## [PASSAGE SHOWN]
----

It’s impossible to screengrab the dots. They disappear from the final screenshot, which leads me to believe that Apple’s doing something special here to separate the cues from the on-screen activity underneath them. I’ve asked Apple for comment and will update this with its response.

How to find and setup of Vehicle Motion Cues.

How to find and setup of Vehicle Motion Cues. (Image credit: Future)

While eight almost imperceptibly moving dots seem like a too-simple solution to a complex problem, the science here is solid. A 2024 ScienceDirect report, “Motion sickness countermeasures for autonomous driving: Trends and future directions,” notes that “one of the main factors behind [motion sickness], as accepted by the literature, is the visual-vestibular incongruence caused by the diminished view of the vehicle’s surrounding environment when the passengers engage in non-driving tasks (or simply choose not to look outside). Providing passengers with Visual Cues that anticipate the car’s future motion seems to be a reliable strategy to prevent MS.”

----

## [GIVEN DATA]
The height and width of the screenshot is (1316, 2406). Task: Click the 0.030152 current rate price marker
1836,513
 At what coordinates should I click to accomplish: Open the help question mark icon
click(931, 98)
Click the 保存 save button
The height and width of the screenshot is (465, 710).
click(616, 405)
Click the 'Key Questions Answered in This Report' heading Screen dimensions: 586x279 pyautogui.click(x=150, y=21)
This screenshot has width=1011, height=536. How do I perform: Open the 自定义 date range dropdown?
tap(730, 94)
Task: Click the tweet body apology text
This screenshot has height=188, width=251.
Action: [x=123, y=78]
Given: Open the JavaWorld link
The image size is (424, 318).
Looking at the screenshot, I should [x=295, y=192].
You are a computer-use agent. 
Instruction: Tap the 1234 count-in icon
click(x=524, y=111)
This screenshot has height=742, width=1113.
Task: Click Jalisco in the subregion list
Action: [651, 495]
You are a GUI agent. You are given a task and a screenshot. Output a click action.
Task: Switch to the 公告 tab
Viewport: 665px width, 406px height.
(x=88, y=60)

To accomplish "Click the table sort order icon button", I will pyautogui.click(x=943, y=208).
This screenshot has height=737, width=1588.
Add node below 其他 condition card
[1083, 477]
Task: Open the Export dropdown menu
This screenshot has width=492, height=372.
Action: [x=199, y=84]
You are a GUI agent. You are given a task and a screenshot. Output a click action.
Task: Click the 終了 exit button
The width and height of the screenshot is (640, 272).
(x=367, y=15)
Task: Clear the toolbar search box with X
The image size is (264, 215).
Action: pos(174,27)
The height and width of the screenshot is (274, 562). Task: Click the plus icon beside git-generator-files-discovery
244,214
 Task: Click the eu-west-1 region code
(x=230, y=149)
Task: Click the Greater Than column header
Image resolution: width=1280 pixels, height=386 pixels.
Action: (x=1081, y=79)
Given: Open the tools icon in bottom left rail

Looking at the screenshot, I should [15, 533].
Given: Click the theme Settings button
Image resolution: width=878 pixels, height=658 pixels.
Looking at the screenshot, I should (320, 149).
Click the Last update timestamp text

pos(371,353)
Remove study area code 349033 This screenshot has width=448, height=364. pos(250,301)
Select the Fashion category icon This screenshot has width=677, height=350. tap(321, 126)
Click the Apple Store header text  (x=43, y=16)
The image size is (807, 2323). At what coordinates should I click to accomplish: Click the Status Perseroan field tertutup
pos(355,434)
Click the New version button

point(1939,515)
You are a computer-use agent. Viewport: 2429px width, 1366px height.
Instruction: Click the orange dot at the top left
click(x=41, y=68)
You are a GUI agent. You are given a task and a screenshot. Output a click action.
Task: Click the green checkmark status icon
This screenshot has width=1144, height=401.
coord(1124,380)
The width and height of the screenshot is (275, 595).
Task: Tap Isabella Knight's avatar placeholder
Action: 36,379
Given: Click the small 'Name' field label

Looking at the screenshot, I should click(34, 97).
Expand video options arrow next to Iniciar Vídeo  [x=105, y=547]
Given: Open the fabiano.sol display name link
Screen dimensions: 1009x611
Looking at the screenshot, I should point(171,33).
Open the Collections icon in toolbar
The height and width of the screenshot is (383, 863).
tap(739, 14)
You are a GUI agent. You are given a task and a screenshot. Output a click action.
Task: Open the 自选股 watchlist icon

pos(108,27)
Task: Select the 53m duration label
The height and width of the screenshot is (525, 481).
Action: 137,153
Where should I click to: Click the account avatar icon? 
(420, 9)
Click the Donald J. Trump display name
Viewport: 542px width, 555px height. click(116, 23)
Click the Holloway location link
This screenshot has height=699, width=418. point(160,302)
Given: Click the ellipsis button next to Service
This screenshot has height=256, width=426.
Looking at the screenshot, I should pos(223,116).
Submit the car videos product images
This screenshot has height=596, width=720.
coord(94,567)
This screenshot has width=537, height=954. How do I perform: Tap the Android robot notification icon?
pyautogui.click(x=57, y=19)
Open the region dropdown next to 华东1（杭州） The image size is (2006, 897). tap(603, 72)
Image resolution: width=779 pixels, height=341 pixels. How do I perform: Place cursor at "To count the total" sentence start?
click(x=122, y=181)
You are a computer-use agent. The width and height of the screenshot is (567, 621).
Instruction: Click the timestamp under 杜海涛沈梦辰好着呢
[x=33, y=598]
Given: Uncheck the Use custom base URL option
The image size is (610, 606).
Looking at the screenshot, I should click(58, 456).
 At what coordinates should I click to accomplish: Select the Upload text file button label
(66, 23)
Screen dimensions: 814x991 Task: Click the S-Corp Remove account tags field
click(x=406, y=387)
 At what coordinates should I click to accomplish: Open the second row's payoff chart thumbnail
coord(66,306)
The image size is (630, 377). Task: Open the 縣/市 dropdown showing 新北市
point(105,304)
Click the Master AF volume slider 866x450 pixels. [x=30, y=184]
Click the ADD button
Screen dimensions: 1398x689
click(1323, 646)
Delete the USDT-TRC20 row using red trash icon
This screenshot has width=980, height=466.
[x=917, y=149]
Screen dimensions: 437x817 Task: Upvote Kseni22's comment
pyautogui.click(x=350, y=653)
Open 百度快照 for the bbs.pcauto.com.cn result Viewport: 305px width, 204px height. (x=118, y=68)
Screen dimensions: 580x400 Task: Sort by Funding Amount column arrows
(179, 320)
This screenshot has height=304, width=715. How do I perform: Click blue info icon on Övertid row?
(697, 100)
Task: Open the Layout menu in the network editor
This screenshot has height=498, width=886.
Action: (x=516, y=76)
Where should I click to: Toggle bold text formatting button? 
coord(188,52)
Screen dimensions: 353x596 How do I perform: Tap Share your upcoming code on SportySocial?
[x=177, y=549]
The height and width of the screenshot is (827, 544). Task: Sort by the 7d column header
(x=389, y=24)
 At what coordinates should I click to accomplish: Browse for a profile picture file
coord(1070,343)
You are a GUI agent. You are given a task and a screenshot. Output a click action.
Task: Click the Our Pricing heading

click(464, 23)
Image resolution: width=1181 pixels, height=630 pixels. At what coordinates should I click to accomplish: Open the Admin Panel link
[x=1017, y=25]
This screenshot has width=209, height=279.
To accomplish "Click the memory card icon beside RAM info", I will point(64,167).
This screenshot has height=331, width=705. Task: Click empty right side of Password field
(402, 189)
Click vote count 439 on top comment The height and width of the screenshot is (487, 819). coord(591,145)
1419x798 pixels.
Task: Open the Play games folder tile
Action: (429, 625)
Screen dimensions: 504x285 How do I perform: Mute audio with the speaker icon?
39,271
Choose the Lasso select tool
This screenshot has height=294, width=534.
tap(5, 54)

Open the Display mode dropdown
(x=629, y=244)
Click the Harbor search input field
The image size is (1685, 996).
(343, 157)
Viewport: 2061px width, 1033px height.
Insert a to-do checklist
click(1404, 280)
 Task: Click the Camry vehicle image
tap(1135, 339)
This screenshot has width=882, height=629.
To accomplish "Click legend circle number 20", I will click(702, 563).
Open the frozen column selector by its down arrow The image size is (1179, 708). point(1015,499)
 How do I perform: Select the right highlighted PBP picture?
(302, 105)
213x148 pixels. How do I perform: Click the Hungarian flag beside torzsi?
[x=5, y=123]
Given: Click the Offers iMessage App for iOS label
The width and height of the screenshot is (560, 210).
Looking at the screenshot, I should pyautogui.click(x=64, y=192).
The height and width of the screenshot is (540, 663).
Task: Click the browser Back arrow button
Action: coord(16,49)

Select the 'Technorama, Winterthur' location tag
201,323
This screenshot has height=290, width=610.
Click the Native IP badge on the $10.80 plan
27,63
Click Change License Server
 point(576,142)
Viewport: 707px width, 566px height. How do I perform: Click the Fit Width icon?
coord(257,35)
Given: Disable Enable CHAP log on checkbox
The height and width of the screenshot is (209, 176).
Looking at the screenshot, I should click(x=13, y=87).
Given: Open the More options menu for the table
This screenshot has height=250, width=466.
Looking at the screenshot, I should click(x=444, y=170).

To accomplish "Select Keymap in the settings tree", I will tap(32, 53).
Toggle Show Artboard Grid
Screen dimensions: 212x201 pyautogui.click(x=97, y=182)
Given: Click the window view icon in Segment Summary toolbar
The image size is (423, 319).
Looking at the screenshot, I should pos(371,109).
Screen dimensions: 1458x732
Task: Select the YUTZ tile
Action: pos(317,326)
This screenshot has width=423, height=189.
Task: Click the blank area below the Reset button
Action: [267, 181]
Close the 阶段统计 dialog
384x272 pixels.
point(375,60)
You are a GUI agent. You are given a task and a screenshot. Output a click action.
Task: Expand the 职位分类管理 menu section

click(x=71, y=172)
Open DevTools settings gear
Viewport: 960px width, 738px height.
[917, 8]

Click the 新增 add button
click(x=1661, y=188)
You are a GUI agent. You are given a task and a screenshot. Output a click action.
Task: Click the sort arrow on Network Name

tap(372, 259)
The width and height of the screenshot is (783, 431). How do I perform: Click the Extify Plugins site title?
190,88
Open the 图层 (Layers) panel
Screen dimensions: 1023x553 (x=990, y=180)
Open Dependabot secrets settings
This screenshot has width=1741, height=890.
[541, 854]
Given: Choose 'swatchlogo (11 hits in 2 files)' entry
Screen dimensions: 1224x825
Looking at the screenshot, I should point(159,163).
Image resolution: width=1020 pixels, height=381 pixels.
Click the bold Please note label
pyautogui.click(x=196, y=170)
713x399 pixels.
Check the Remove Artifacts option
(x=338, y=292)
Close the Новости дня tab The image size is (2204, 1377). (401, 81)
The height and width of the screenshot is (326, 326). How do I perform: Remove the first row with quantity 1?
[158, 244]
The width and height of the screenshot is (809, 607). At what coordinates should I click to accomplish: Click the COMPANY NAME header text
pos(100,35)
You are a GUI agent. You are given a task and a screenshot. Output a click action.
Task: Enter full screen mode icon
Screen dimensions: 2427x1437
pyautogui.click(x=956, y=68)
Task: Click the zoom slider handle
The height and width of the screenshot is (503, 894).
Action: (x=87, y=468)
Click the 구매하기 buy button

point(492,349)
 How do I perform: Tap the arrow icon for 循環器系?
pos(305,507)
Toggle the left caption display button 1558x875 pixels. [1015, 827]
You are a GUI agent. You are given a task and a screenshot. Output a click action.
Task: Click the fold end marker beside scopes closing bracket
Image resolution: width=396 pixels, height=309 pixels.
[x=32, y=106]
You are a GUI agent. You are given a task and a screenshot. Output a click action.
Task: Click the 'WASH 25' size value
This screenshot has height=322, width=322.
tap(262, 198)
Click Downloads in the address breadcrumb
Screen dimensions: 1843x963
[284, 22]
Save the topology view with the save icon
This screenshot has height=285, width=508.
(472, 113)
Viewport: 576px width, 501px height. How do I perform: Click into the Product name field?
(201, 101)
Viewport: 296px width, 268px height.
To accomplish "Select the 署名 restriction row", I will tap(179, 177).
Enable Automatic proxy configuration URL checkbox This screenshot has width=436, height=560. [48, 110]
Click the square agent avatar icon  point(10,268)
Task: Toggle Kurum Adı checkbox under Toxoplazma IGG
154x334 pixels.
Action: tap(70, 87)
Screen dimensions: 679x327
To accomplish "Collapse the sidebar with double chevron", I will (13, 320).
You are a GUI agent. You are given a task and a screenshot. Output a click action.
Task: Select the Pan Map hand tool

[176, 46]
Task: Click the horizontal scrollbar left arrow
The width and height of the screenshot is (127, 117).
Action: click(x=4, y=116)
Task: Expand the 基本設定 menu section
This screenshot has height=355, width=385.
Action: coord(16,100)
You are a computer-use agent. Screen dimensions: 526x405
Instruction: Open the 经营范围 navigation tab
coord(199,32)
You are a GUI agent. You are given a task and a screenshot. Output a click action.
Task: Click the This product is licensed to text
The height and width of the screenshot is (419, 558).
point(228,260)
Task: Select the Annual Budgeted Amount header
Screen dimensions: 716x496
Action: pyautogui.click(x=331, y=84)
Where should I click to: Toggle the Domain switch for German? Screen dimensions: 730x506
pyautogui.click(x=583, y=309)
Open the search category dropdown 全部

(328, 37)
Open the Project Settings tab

----

## [DIRECTIONS]
1) Please answer these from the passage on Vehicle Motion Cues:
(a) What happens to the dots in a screenshot?
(b) How many dots does the passage mention?
(c) In what year was the ScienceDirect report published?
2) From the passage on Vehicle Motion Cues, extract word for word the part that opens with the words containing "It’s impossible to" and closes with "(Image credit: Future)".
Use only the passage on Vehicle Motion Cues, not the records.

## [TASK ANSWERS]
1)
(a) They disappear from the final screenshot.
(b) Eight.
(c) 2024.

2)
It’s impossible to screengrab the dots. They disappear from the final screenshot, which leads me to believe that Apple’s doing something special here to separate the cues from the on-screen activity underneath them. I’ve asked Apple for comment and will update this with its response.

How to find and setup of Vehicle Motion Cues.

How to find and setup of Vehicle Motion Cues. (Image credit: Future)